I have a love for words. I love the way they sound. I am enamored at how there are 26 little pieces that you string together in a variety of ways and create words. It is magical how letters create phonemes and phonemes create words. I am naturally attracted to them. I have been since I was a toddler. It’s astounding the way words are constructed into sentences, paragraphs, essays, books and novels. A single written sentence can break a woman’s heart, make a child rejoice and bring tears to a man. One strand of words can create a sunset when you have never experienced one. One set of words can inform you of anything you wish to learn. 

I love to write. The sound of the keyboard and the way fingers move across each key is calming. The sound a pencil makes as it strokes across a stack of lined paper has the same effect on me that a roaring fireplace does for others. The feeling of a pencil in my hand and the movements of creating letters is exciting and perfect within my body. Watching words be formed on a page is simply fantastic.

I love how each word has a definition and is assigned a part of speech. Nouns have a physical description that can be described with more words or with pictures in our heads. The word “bucket” may create a picture of a black kitchen bucket, a stainless steel trough, a small red sand bucket, or a number of other pictures. For me, the first visual that comes to my mind when the word “bucket” is said, is of my yellow Labrador Retriever that I had many years. Yes, I named her Bucket. I’ve been asked countless times why I have named my dogs such, as they call them, “weird” names. It is for this very love of words that I name my dogs after inanimate objects. It is incredible to me that a word can create a picture in our minds. It is even more incredible to me, the transition that takes place when you give a word a new meaning. Parents name their children after what they want for their kids, a feeling or after a month; Hope, Faith, or August. We don’t question them. When I named my dog Carwash, I was regularly questioned as to why I would do such a thing. The word ‘carwash’ has a definition, the name Carwash, is just a word.
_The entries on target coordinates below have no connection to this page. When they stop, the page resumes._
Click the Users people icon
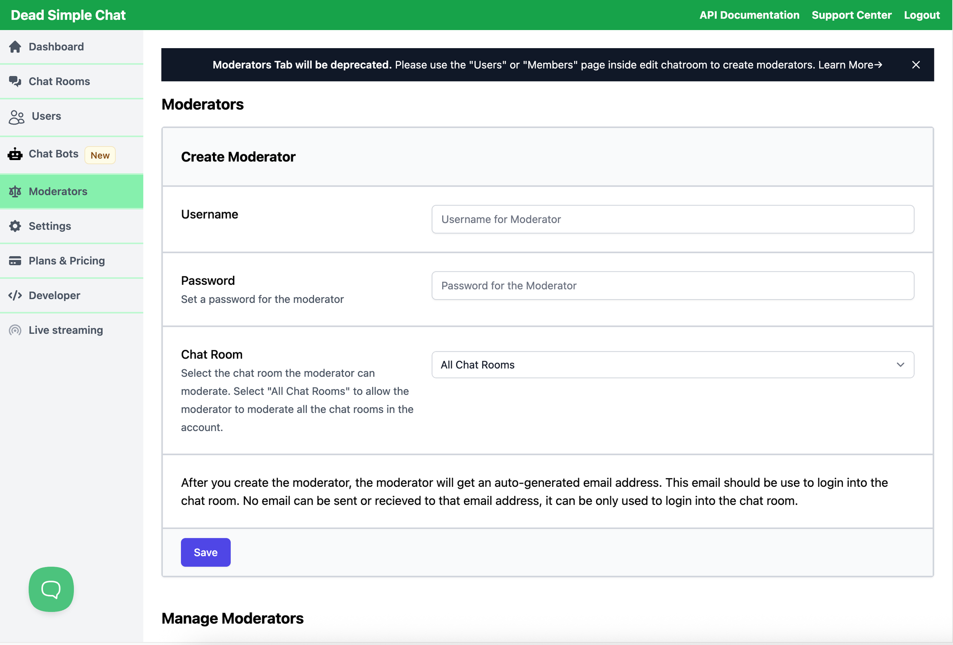 17,117
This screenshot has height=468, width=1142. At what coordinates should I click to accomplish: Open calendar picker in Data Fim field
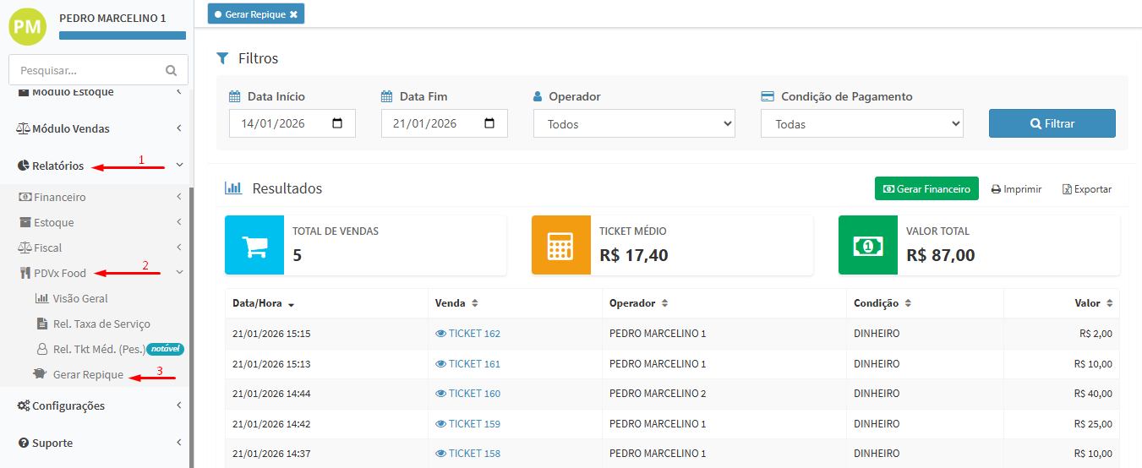tap(489, 123)
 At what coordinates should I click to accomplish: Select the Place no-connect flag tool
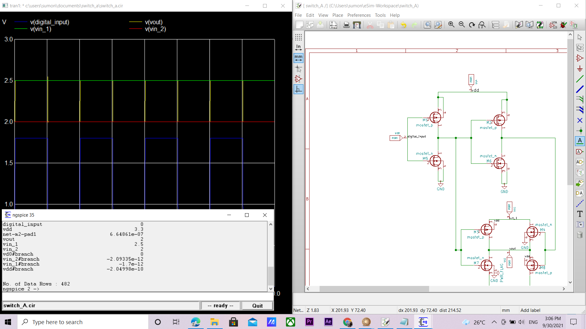pos(580,121)
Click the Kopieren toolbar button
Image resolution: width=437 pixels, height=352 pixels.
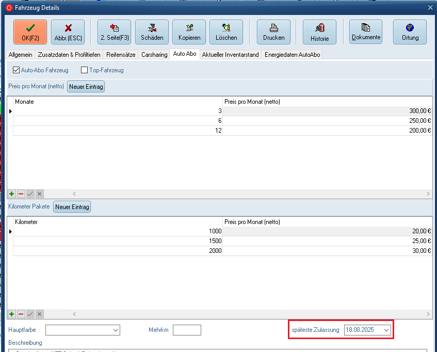[x=189, y=31]
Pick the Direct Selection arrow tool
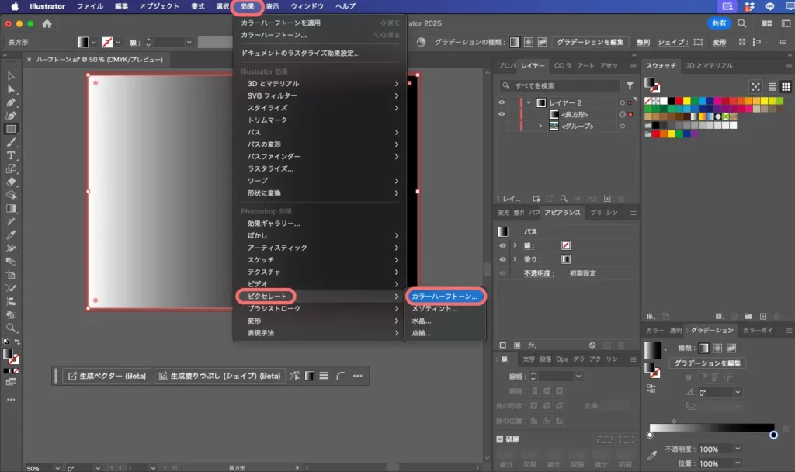Image resolution: width=795 pixels, height=472 pixels. (11, 89)
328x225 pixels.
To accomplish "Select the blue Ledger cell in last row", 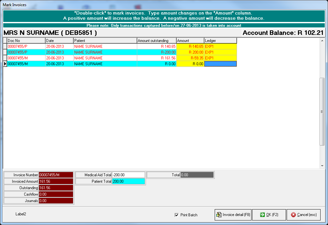I will coord(220,64).
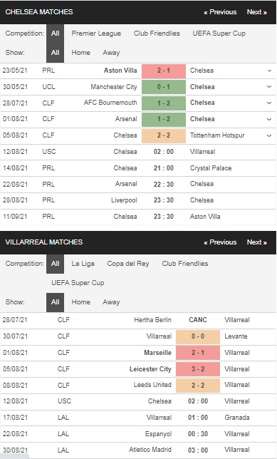The width and height of the screenshot is (277, 459).
Task: Expand the Aston Villa 2-1 Chelsea match row
Action: coord(269,71)
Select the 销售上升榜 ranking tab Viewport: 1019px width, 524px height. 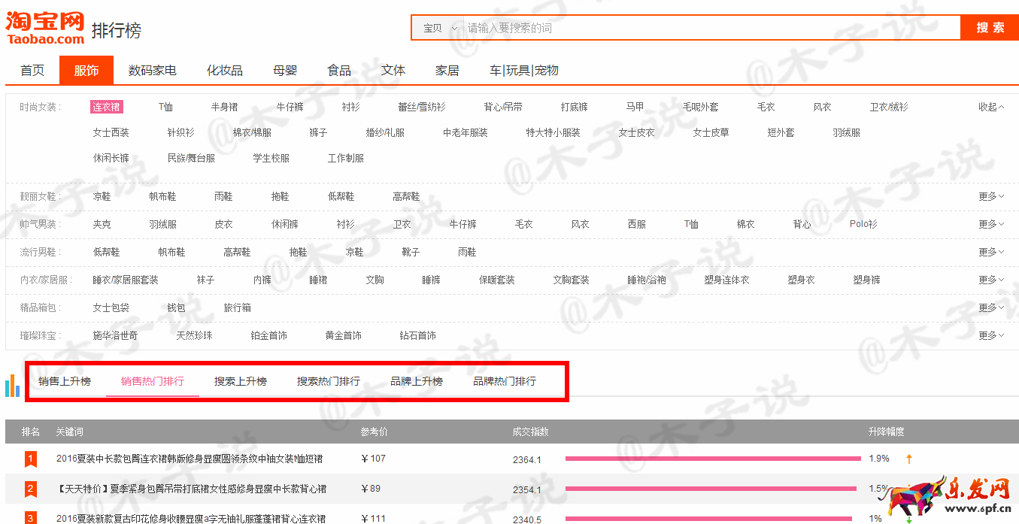point(65,381)
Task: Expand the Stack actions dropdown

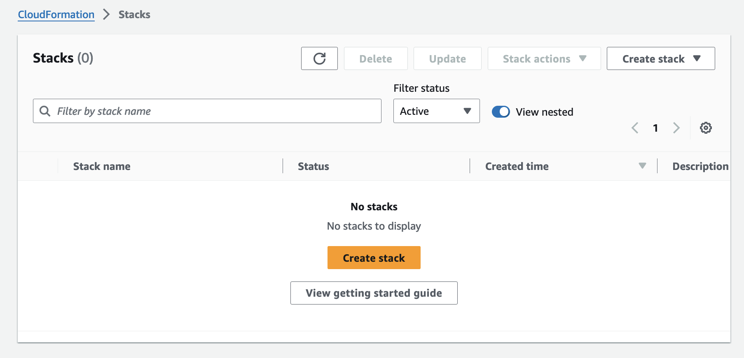Action: point(544,59)

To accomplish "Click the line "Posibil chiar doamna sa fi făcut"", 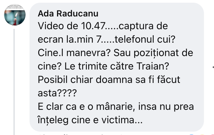I will point(109,80).
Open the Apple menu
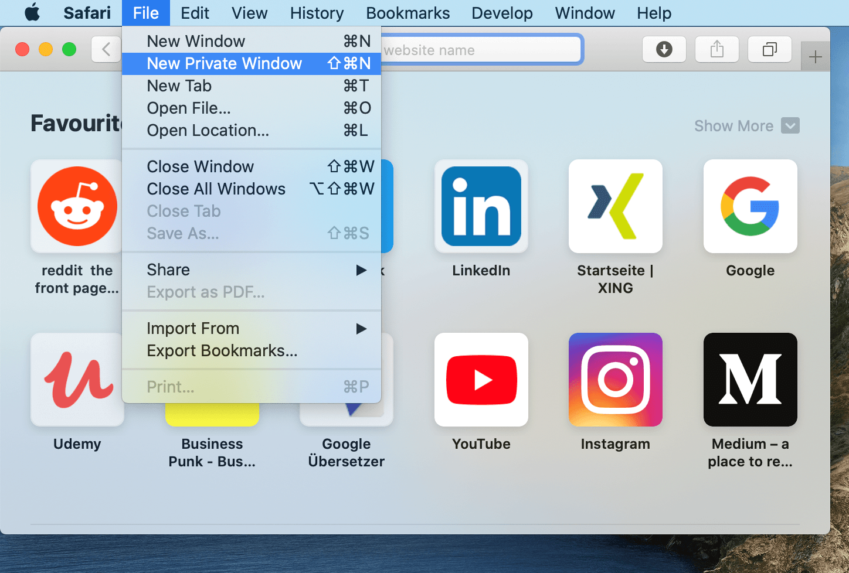 32,13
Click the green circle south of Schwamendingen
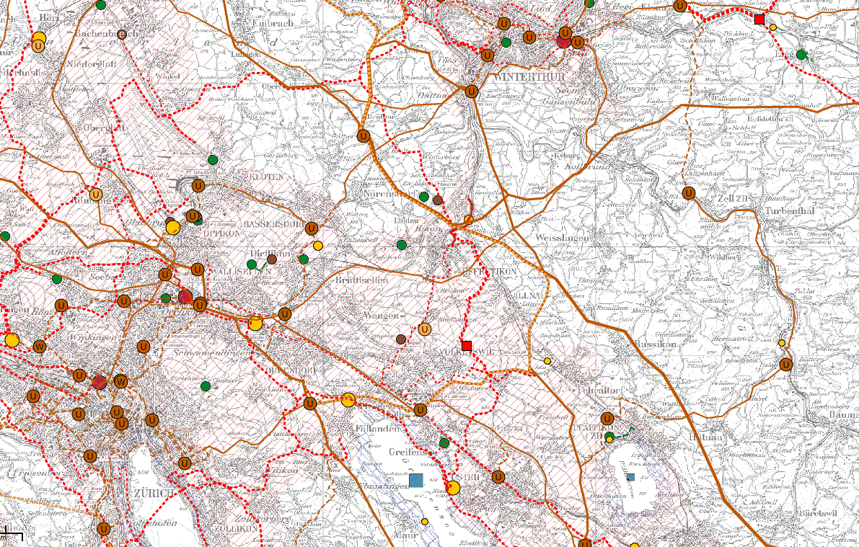Viewport: 859px width, 547px height. [206, 386]
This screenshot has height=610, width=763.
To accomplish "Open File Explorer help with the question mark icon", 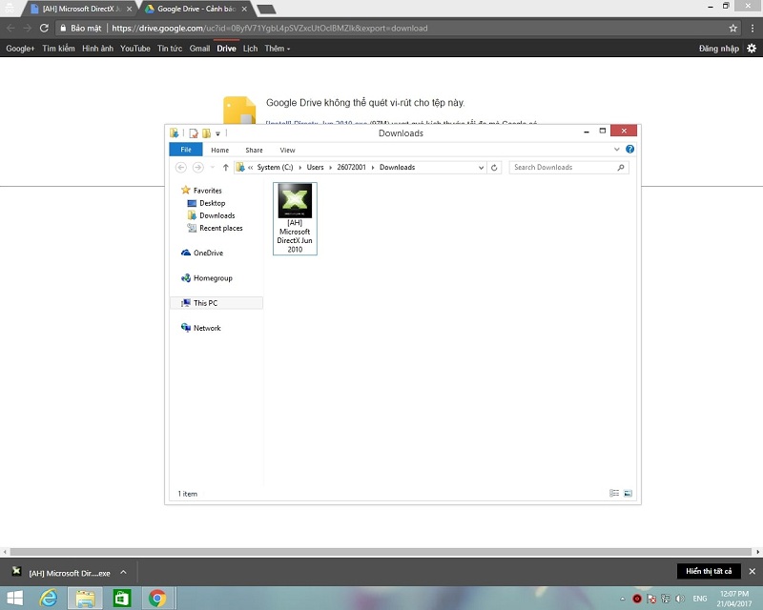I will pos(629,149).
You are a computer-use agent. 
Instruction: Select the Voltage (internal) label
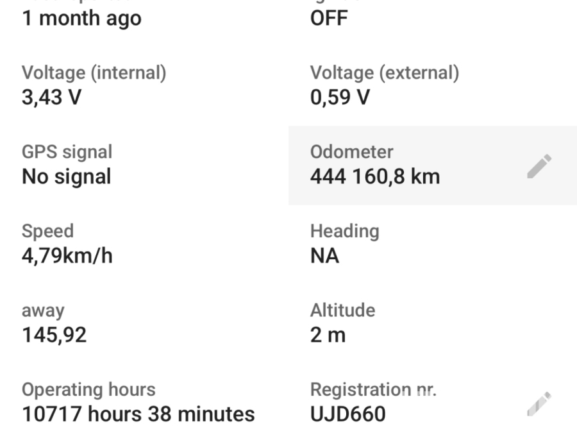pos(94,73)
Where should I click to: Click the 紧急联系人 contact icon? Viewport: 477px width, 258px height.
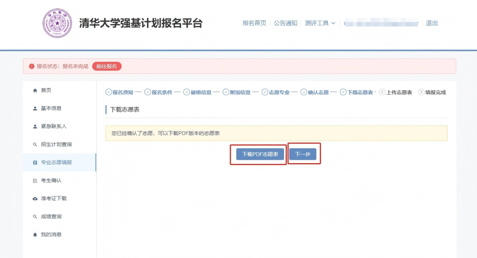click(x=35, y=126)
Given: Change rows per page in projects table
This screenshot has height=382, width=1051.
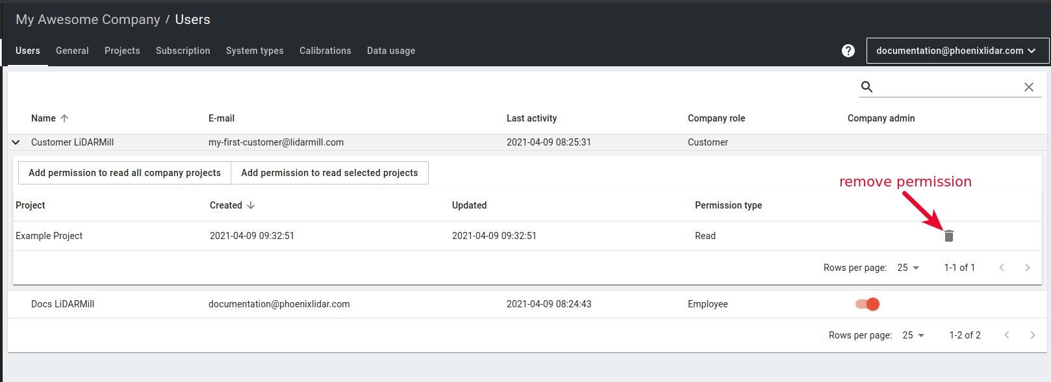Looking at the screenshot, I should click(908, 268).
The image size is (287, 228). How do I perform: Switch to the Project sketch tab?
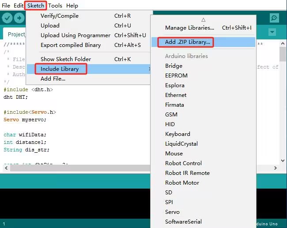coord(16,35)
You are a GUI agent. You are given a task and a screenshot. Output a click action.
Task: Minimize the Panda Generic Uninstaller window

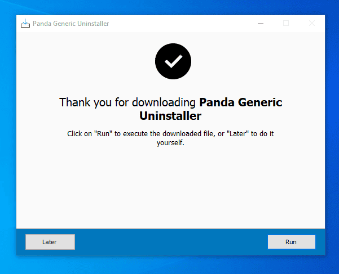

I like the way it looks when it is written. I like the way it sounds when you say it fast or when you say it with love and drag out the sounds. I simply like the word.

When I named Bucket, I had a hard time changing the picture in my head. For the first several months that I had her, every time I said her name I saw a picture of a silver bucket appear in my mind’s eye. As the months passed, the visual that I saw slowly changed and my visual definition of the word bucket took a new shape. When people would say the word “bucket” in conversation, I would no longer see that silver bucket, but rather, I would see my 6 month old yellow Labrador in all her lanky and puppy-like ways. The word made a complete transformation in my mind. I recall one night when it was raining and a friend made the comment, “It’s raining buckets outside.” The image that appeared in my head was of a million yellow labs falling from the sky. It took me a second to recreate my visual definition of the word so that I could understand the commonly used idiom that I had heard and understood so many times before. 

Words are strings of letters. Some person along the way decided to put some of those letters together and made a word. They attached a meaning and then repeated the word to other people. The definition allowed them to have a mutual understanding. Giving names allows us to again use words. We are introduced to that animal or human with the name and we have a common understanding of what to call them. It’s phenomenal how words have meaning and even multiple meanings. A simple letter change can change a word, and at times there is no need to change a letter. It’s incredible. I am happiest when I am writing words, when they are thought of in my head and find a way out of my body and onto paper. I have a love for words.